The question “Will coding be taken over entirely by AI?” has been asked to death already, and people keep trying to answer it. I’m not sure there’s anything truly new to say, but I want to share my own observations.

The early narrative was that companies would need fewer seniors, and juniors together with AI could produce quality code. At least that’s what I kept seeing. But now, partly because AI hasn’t quite lived up to the hype, it looks like what companies actually need is not junior + AI, but senior + AI.

Let’s look at where AI is good and where it falls short in coding.

Where it helps:

  • Cranking out boilerplate and scaffolding
  • Automating repetitive routines
  • Trying out different implementations
  • Validating things quickly thanks to fast iteration
  • Shipping features fast, as long as you know what you want

And who benefits most from that? Obviously seniors. In the hands of a junior, these things are harder to turn into real value. Still possible, but much tougher.

Where it backfires:

  • Code review: AI can’t really reason. Reviews can be useful, but once edge cases pop up (and they do a lot more in AI-generated code), you’re left needing a senior anyway.
  • Bad prompts: Who writes good prompts? The people who actually understand what they’re building. If someone lacks the knowledge, they might still get “okay-ish” results, but with no proper checks in place it just leads to bugs and headaches.
  • Architecture: Without solid architecture, software quickly loses value. Today AI can’t truly design good architecture; it feels like it might, but this kind of reasoning still requires humans. Projects that start with weak architecture end up drowning in technical debt.
  • Code quality: Choosing the right abstractions, applying design patterns properly, keeping things clean and context-appropriate. AI still struggles here.
  • Security: Think of it like a house without doors, or with broken locks. Security holes pop up more often with junior + AI combinations. Sure, security bugs exist everywhere, but at least with seniors you have some level of awareness and caution.
  • Wrong learning: If someone can’t really evaluate the code, they may not realize what’s wrong with what AI produces. Inside a company that can mean producing damage instead of value.

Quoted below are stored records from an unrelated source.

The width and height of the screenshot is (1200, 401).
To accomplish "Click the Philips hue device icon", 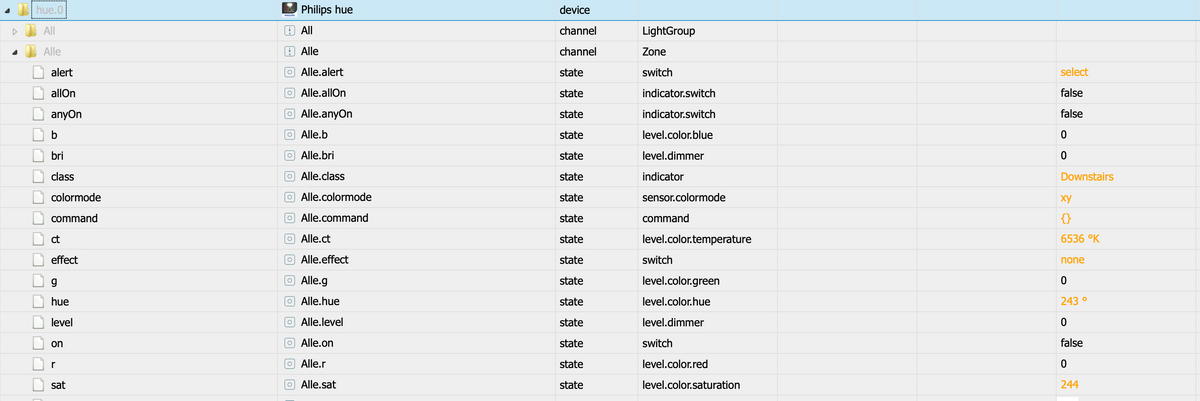I will 291,9.
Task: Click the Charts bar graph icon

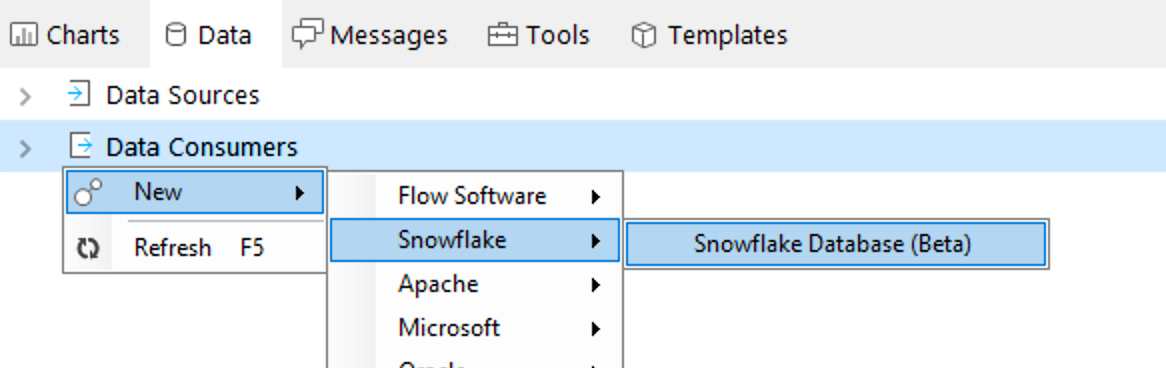Action: point(24,35)
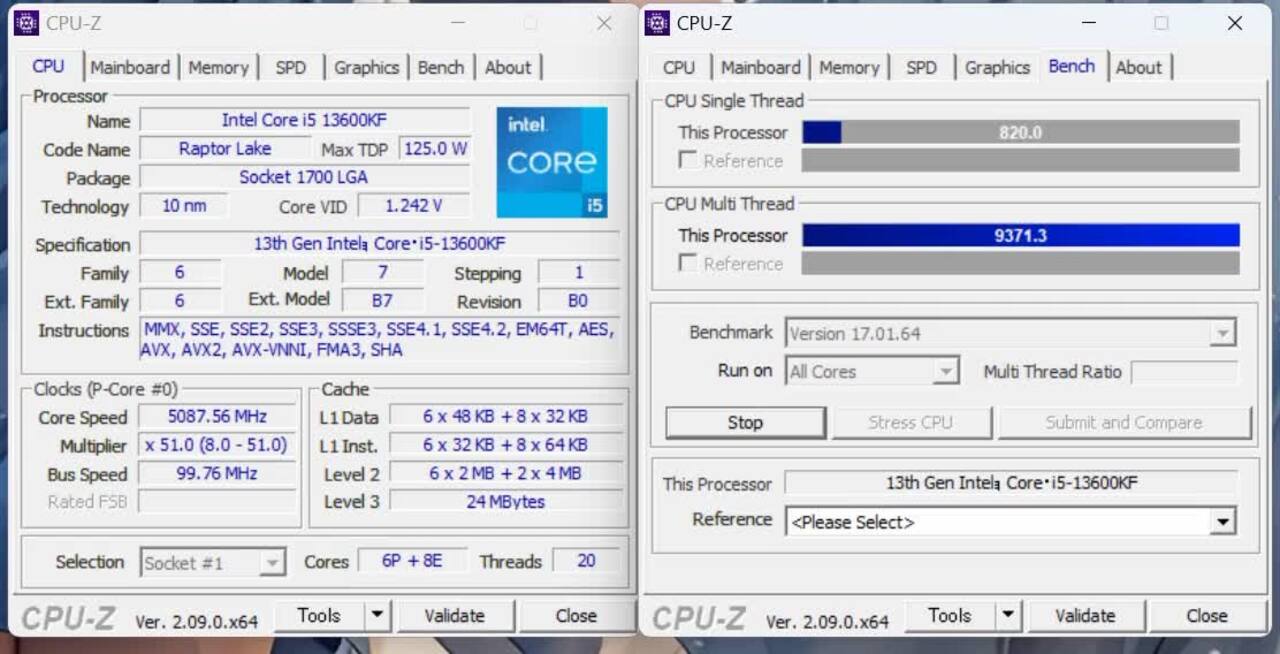Screen dimensions: 1280x654
Task: Enable the Reference checkbox under CPU Single Thread
Action: [x=687, y=160]
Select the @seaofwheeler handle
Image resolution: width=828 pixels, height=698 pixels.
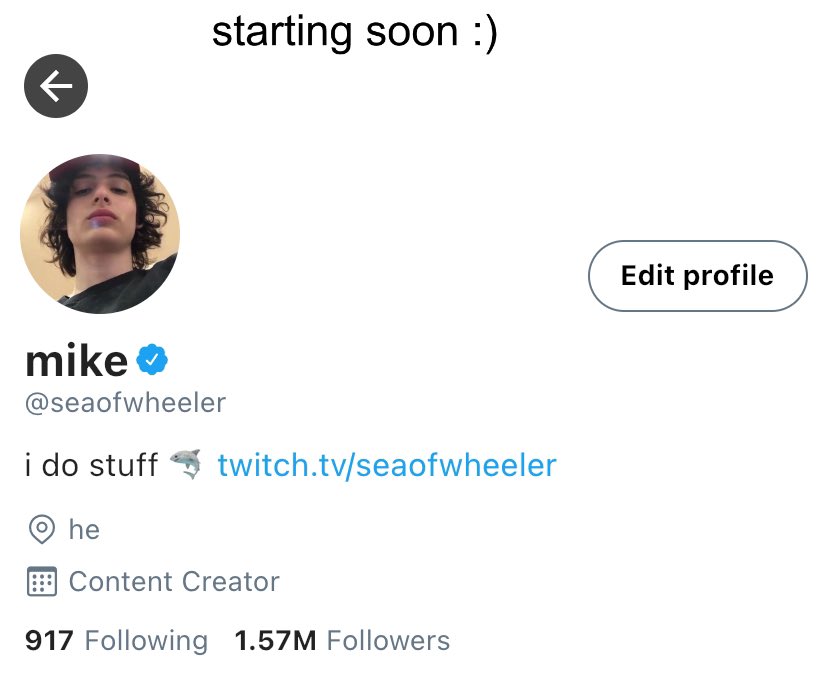pos(125,403)
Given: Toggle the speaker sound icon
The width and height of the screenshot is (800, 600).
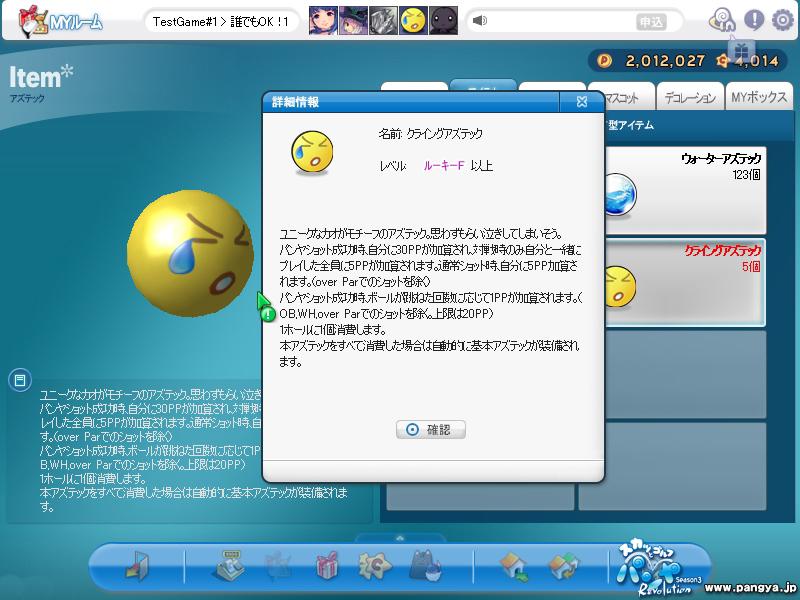Looking at the screenshot, I should (x=480, y=20).
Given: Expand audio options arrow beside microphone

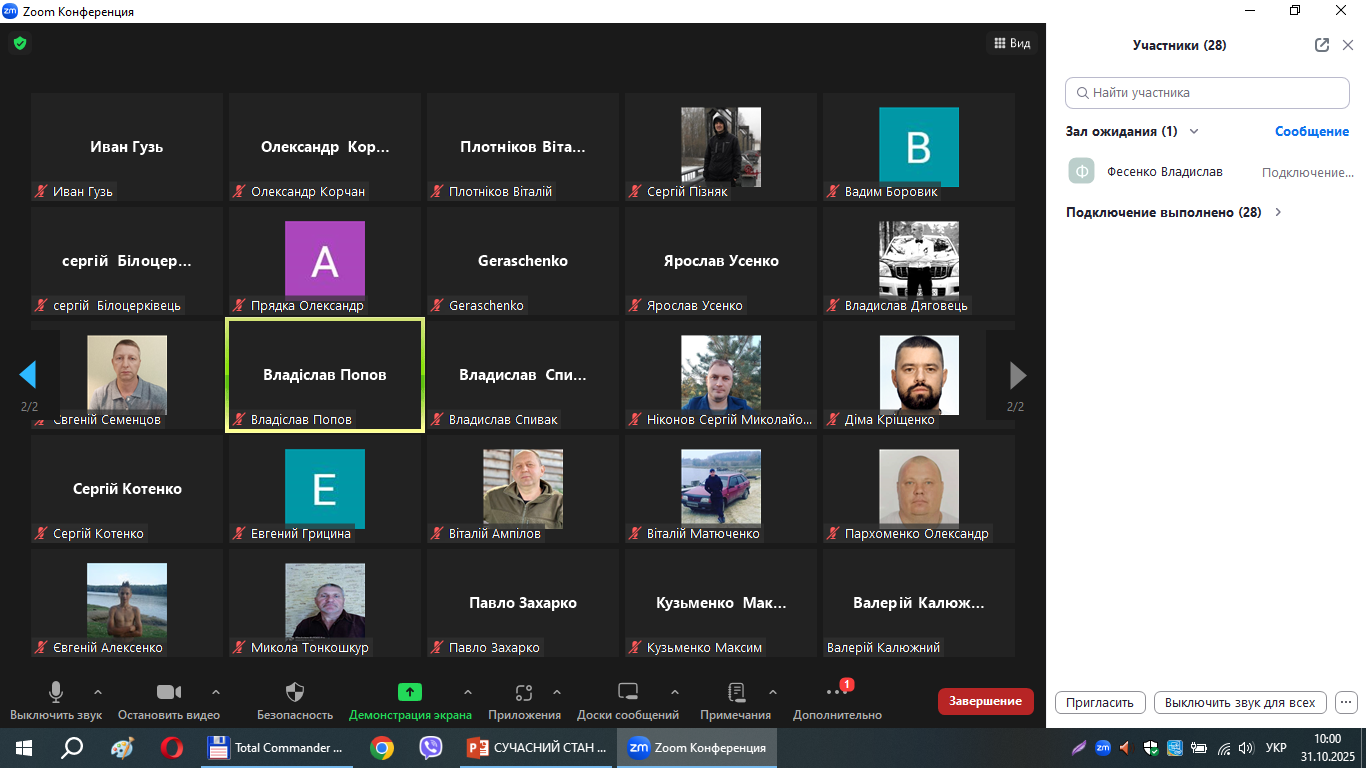Looking at the screenshot, I should click(98, 692).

There are more examples, but the main point is this: AI is not really a threat to senior developers yet. It may even be the opposite. And this is not about criticizing juniors. It is about not throwing them into risky situations with unrealistic expectations.

Where we should use AI:

  • Fast prototyping: Perfect for trying out an idea quickly.
  • Speeding up routines: The most important use. Automate the things you already know well and repeat often.
  • Multi-disciplinary work: Filling gaps in your knowledge, suggesting useful methods or libraries, helping connect the dots when multiple domains collide.
  • Function tests: Simple, repetitive, low-risk code you can easily double-check.

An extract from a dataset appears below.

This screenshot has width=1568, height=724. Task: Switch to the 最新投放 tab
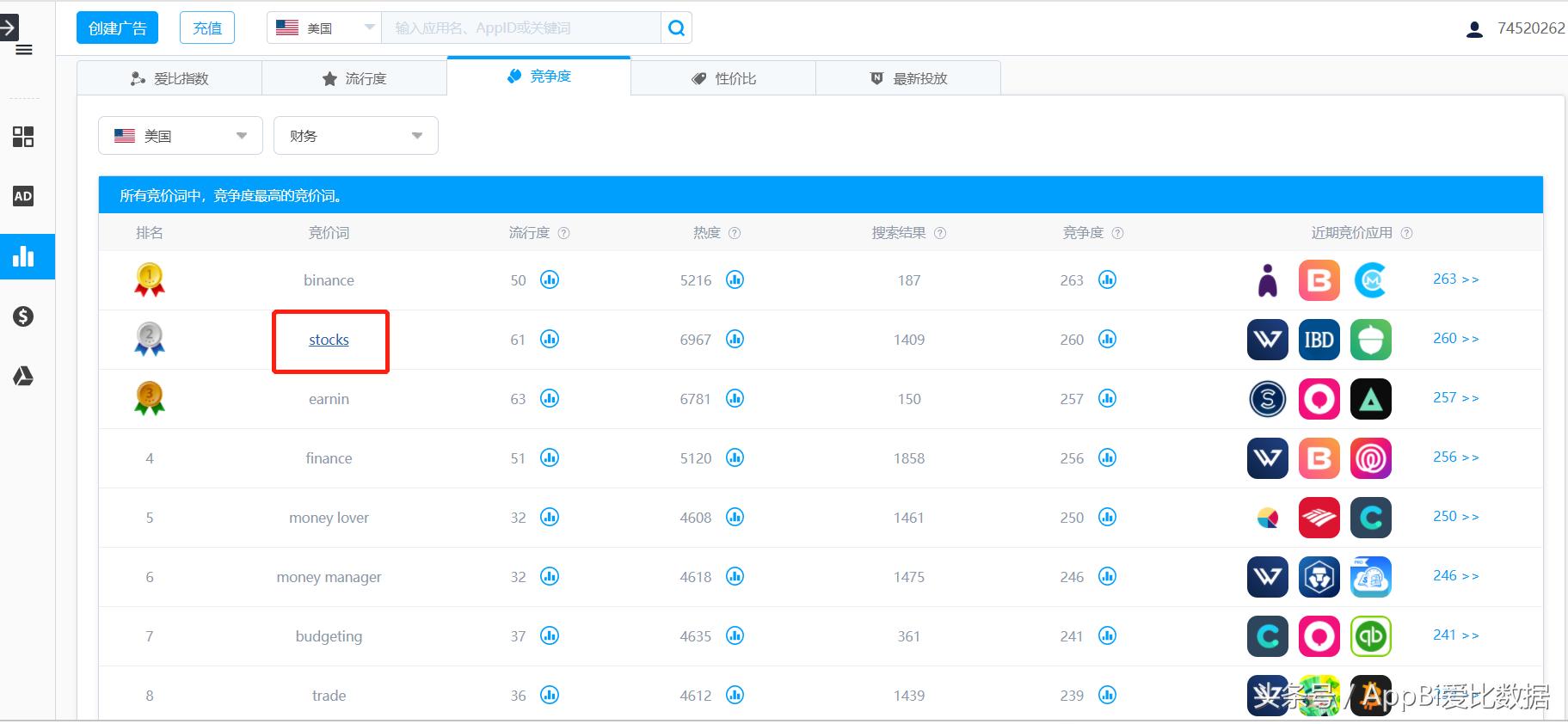[908, 78]
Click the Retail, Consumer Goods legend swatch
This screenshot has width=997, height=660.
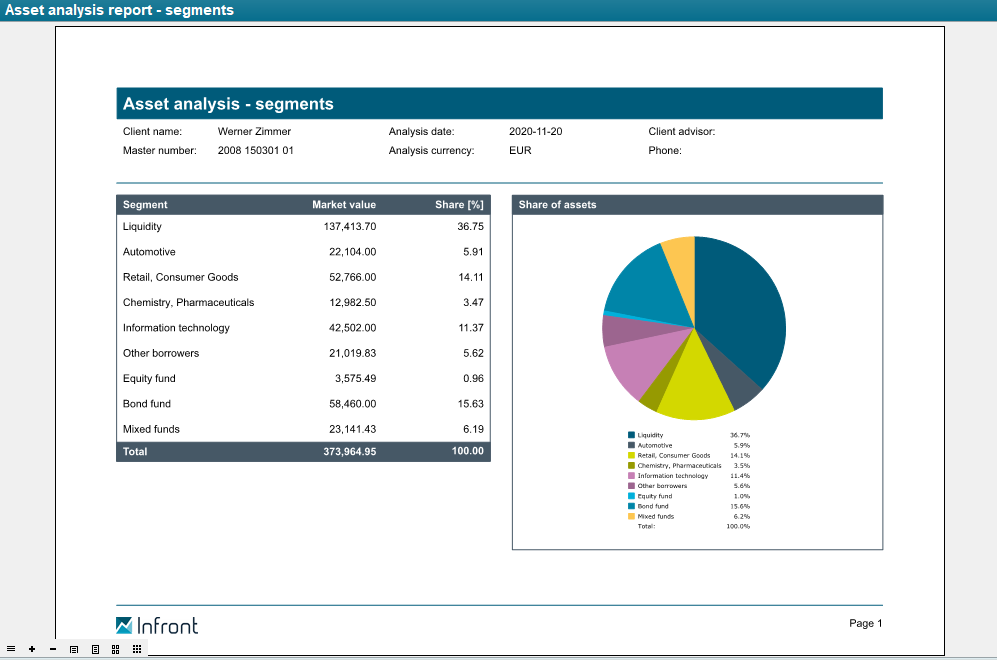tap(631, 455)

From my perspective, that is the current state of things. We still have to read every line AI writes. It is far from perfect. No awareness. Reasoning is imitation. It is non-deterministic, which is why we rely on deterministic things like tests. But then, are you really going to trust the AI to write the tests that verify its own code?

It reminds me of something I tweeted: there was a prompt making AI say “I don’t know” when it didn’t know. My take was: “If such AI says ‘I don’t know,’ you can’t be sure it knows that either.”

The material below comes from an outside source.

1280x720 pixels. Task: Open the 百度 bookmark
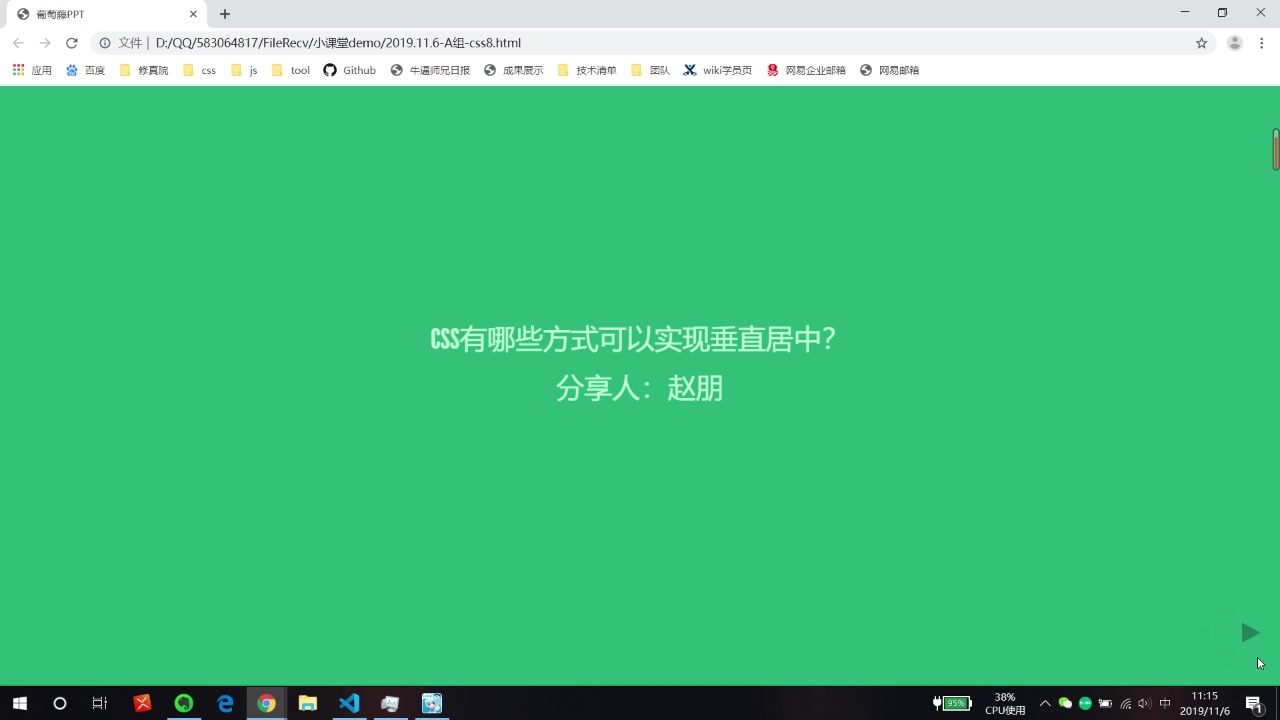click(86, 70)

Of course, the junior + AI pairing was tempting. It looked cheaper, and it fed the fear that “AI will take our jobs.” But when you compare software to other professions, the field still shows signs of immaturity. In construction, architects design. In software, even the architects are still laying bricks by writing code. Our roles are still not specialized or merit-driven enough, and cost-cutting dominates. That devalues the work and burns people out.

So instead of democratizing coding, AI right now has mostly concentrated power in the hands of experts. Expectations did not quite match reality. We will see what happens next. I am optimistic about AI’s future, but in the short run we should probably reset our expectations before they warp any further.